The family has the capacity and capability of restoring order where order and respect for laws and authority have been tolerated.

A mother and a father are more than just the guardian of their children’s physical wellbeing. They are the standard-bearers for their children in terms of their morals, values and their behavioral and spiritual practices. They shape a human mold, their child, into the person they become in the future.

Think about it.

Stalin, Hitler, and Bin Laden all had mothers and fathers.

Yes, socialization also played a part in their upbringing, but parents are first in that process.

Disciplining Your Child in a Blended Family

In any family where there are two parents present, it is important that both parents share the role of being the disciplinarian.

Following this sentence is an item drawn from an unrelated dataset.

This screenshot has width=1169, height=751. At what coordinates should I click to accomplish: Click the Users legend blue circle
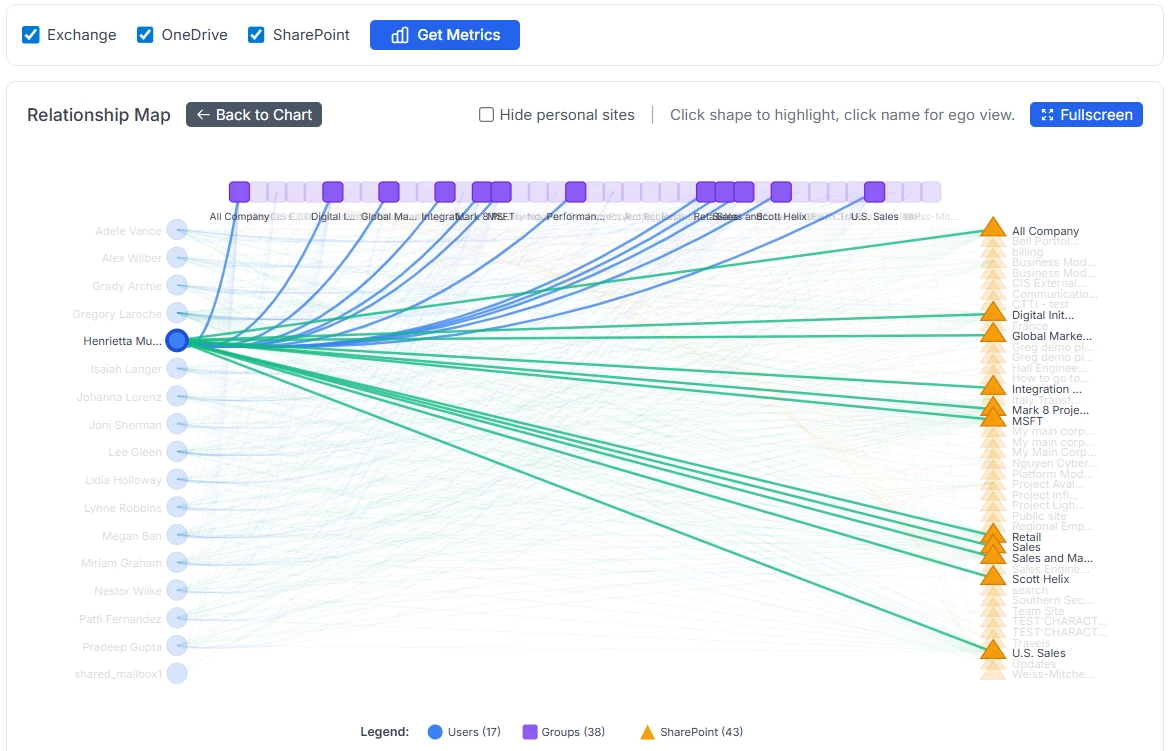(435, 732)
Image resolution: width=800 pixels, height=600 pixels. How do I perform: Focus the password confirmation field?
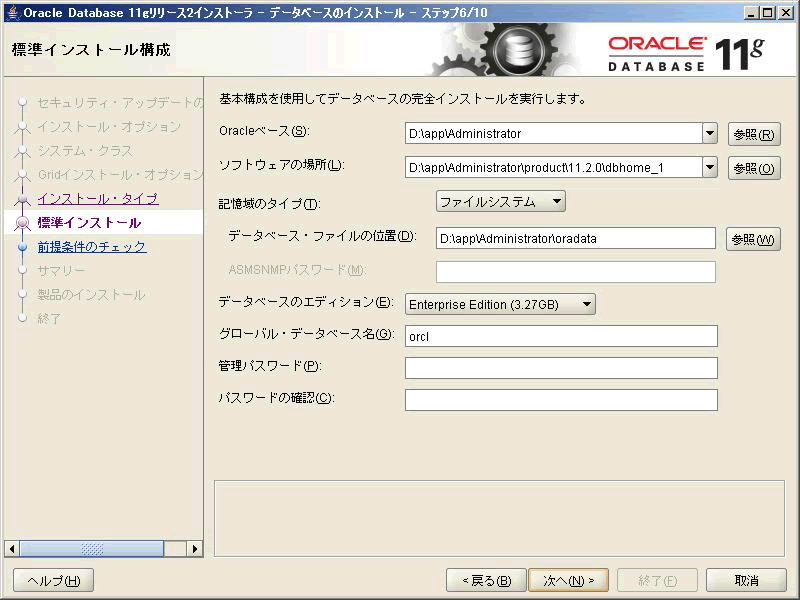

A mother and a father each bring a different facet to discipline. They are both imperative to a child’s development.

Also, each authority figure must represent a similar model of discipline. Else, there will be inconsistencies in a child’s development.

If one parent is permissive, and the other is authoritative, a child will manipulate the parents against each other to get their way. You will notice this when a child tends to ask one parent for something because they know they will get it.

So both parents have to be authoritative and share in the responsibilities of disciplining their child.

Sharing the Disciplinarian Role with a Step Parent

A child coming out of a divorce or broken home, already has a lot of baggage.

They can be resentful, angry, depressed and outright rude, because they are experiencing emotional turmoil.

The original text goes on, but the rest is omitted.